_AUFGABENSTELLUNG_
a – Nenne alles, was laut dem Text über den MAQ von Great River auf der Vorderseite des Geräts zu sehen ist.
b – Führe den Text über den MAQ von Great River nach seinem letzten Satz weiter.

_TEXT_
•••
Details
Ohne Zweifel ist der MAQ eine “graue Maus”. Great River versucht sich erst gar nicht an modernen oder Retro-Designs, sondern übt sich lieber in schlichtem Gebrauchsdesign. Die Aussage “uns ist der Klang eben wichtiger als sonstiger Schnickschnack” kann man den Amerikanern beim Anblick des mehr nach “Mixing-EQ” denn nach “Mastering-EQ” aussehenden Gerätes getrost in den Mund legen, allerdings muss sich in der Praxis zeigen, ob die geringe Höhe von zwei HE der Arbeitsergonomie nicht abträglich ist.
Auf der Vorderseite prangt rechts das schlichte Logo des Herstellers mit einem stilisierten Fluss, ganz links hingegen ist außer der Produktbezeichnung MAQ-2NV noch “Mercenary Edition” zu lesen. Dies bedeutet nicht, dass man dieses Gerät nur als Söldner (engl. “mercenary”) erwerben kann; auch mit Kriegsverherrlichung hat das nichts zu tun: Mercenary ist ein Pro-Audio-Store in Boston, der zwar etwas albern auftritt, aber ausgewählte Produkte vertreibt und sich unter anderem dadurch auszeichnet, dass er eng mit einigen Herstellern kooperiert. Gemeinsam werden Produkte verbessert oder sogar komplett entwickelt.
•••
_GESAMMELTE DATEN_

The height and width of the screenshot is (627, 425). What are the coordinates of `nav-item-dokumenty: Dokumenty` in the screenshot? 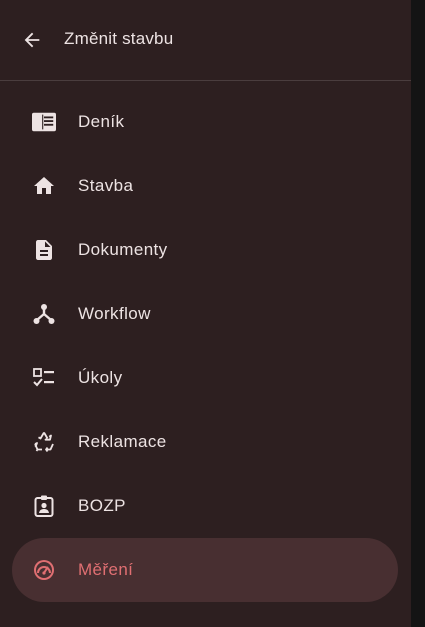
•••
_ANTWORTEN_
a –
- das Logo des Herstellers mit einem stilisierten Fluss (rechts)
- die Produktbezeichnung MAQ-2NV (ganz links)
- der Schriftzug „Mercenary Edition“ (ganz links)

b –
Mittig auf der Frontplatte ist weiterhin zu lesen, um was für eine Gattung es sich handelt. Logischerweise steht dort nicht “Steuerung für die Zentralheizung” oder “Fahrkartenautomat”, sondern “Stereo Mastering Equalizer”. Links und rechts dieser Bezeichnung liegen die natürlich identisch angeordneten Bedienelemente für beide Kanäle. Ganz rechts hat man zudem die Möglichkeit, über einen blau beleuchteten Taster die “Link”-Funktion zur Koppelung der Kanäle zu aktivieren. Der Link verknüpft die Aktivierung des gesamten EQs, einzelner Bänder, die Auswahl des Q-Faktors und der Centerfrequenz, nicht aber des Gains! Die ungelinkt getätigten Q- und Bypass-Einstellungen des rechten Slave-Kanals “merkt” sich der MAQ, was wirklich praktisch ist. Ein Blick in das Innere des Equalizers zeigt, dass es für den linken und rechten Kanal zwei getrennte und weit voneinander entfernte Platinen gibt. Ein gutes Zeichen!
Immerhin hat man nicht vergessen, dem Entzerrer einen “Power”-Schalter zu spendieren, aber für eine Statusmeldung per LED hat es offensichtlich nicht gereicht. Es ist zwar unverständlich, aber wenn das Gerät angeschaltet, aber alle Bänder auf Bypass gestellt sind und auch Link deaktiviert ist, bleibt es komplett duster. Angesichts dessen wird mein Gesichtsausdruck genauso duster und im Comic-Paralleluniversum schwebt mir jetzt sicherlich ein großes Fragezeichen über dem Kopf.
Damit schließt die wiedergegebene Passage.